Indigenous community with “third world conditions” sits 90km from diamond mine, prompting fight for resource royalties.

Despite living just 90km from a massive diamond mine, Jackie Hookimaw Witt has watched poverty tear at the fabric of Attawapiskat, an indigenous community in northern Canada.

The northern Ontario community made international headlines recently, when the chief declared a state of emergency, as many houses lacked heating during frozen winters, and families were left sleeping in storage sheds, shacks or run-down trailers, often with no running water.

“Why are our people living in such extreme poverty when we are so close to this rich mine?” asked Witt, a mining critic born and raised in Attawapiskat. “There is something wrong with this.”

As mining companies around the world reap profits from high commodity prices, people in Attawapiskat are demanding a bigger slice of the pie from the diamonds extracted from their traditional territory.

“Our native politicians are pushing for revenue sharing,” where resource royalties from the Victor diamond mine would go directly to indigenous administrations, known as band councils, rather than straight to the provincial government, Witt told Al Jazeera.

Valuable resources

While high prices for precious metals and other commodities have profited mining corporations, they have led to desperate behaviour in communities around the globe, including an increase in copper wire thefts in some western cities and gold scavenging in Guatemalan garbage dumps.

“Great riches are being taken from our land for the benefit of a few, including the government of Canada and Ontario, who receive large royalty payments, while we receive so little,” Teresa Spence, the chief of Attawapiskat, said in a speech on January 26.

About 1,800 people live in Attawapiskat, where unemployment hovers near 90 per cent.
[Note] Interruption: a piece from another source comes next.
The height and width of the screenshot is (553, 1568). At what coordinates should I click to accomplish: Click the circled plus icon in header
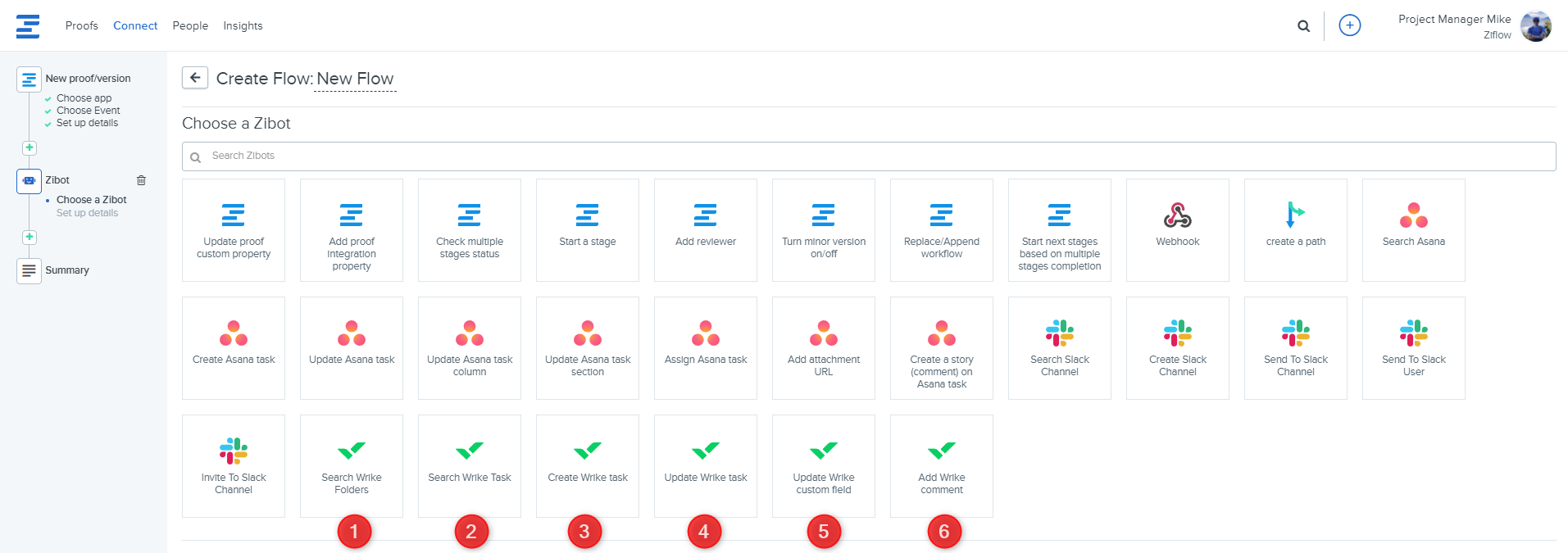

Temperatures drop to -40 Celsius in the winter and in one case, 90 residents have moved into two portable housing units used by construction workers, with only two washrooms.

The Red Cross has been assisting community members and appealing for donations, in scenes that reminded many Canadians of third world poverty, rather than of life in a wealthy democracy.
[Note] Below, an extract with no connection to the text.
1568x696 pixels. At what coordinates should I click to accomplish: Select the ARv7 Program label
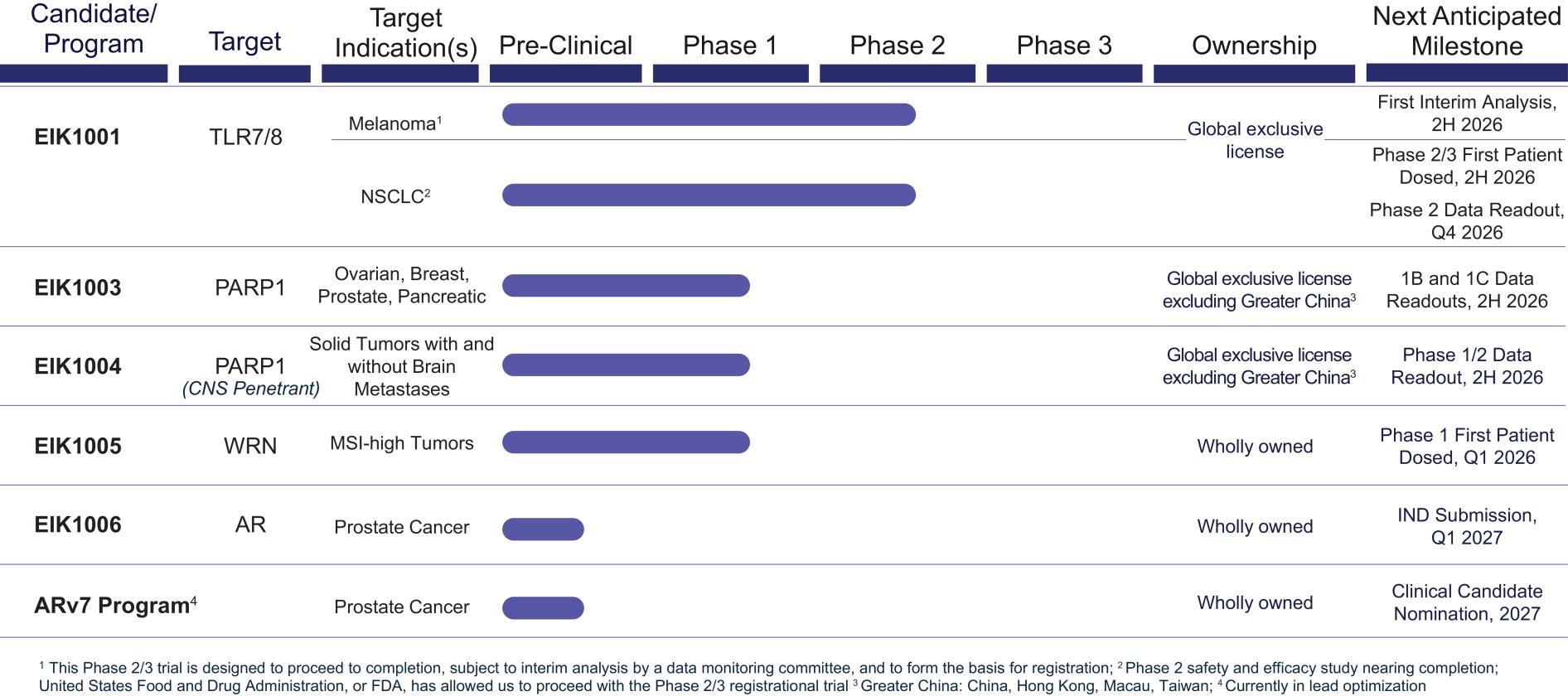(x=114, y=606)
A spokesperson for De Beers, the international firm which owns the Victor mine, told Al Jazeera that Canada’s government and indigenous groups need to work out some kind of revenue sharing agreement.
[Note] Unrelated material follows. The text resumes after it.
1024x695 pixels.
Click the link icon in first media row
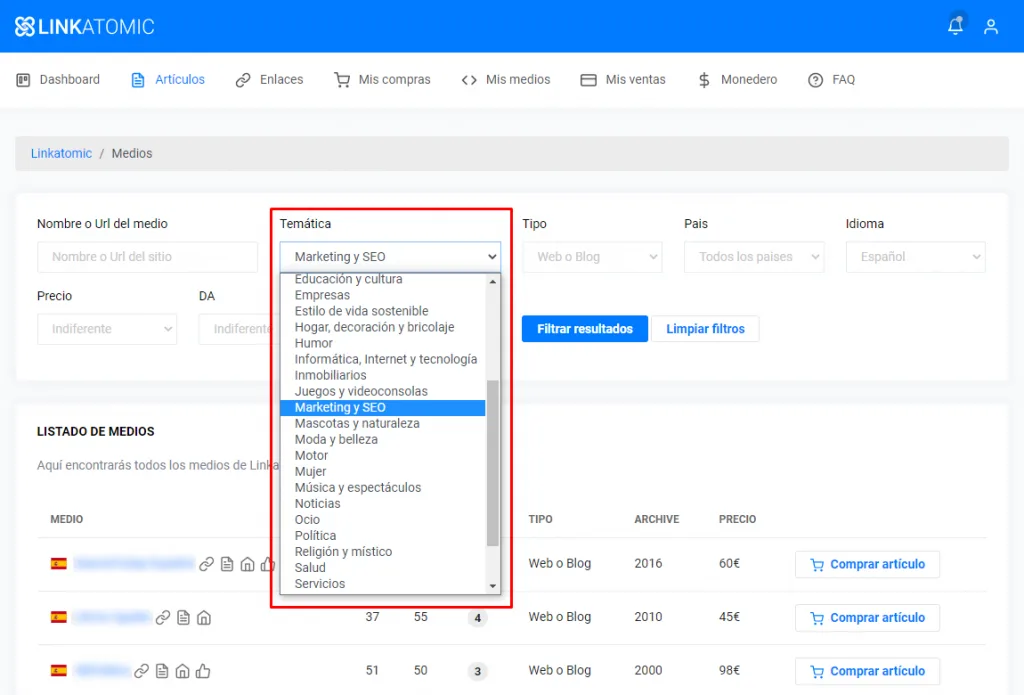click(207, 564)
Presently, De Beers pays money to Attawapiskat via a trust fund the company has set up, although it says it is not mandated by law to do this.

“There are direct financial payments to the community on a regular basis,” De Beers spokesman Tom Ormsby told Al Jazeera, although neither he nor representatives from Attawapiskat have disclosed the amount.

The company has spent about $325m on contracts with indigenous-run business for services such as catering and contracting, Ormsby said. “More than 100 community members work at the mine.”

The mine extracts about 600,000 carats of diamonds per year. “In the short period of time we have been involved with the community, we have seen a lot of progress,” said Ormsby, adding, “we don’t want to dismiss the long term challenges the community has.”

Despite global economic uncertainty, De Beers, the world’s largest diamond company, saw operating profit rise by 64 per cent in 2011.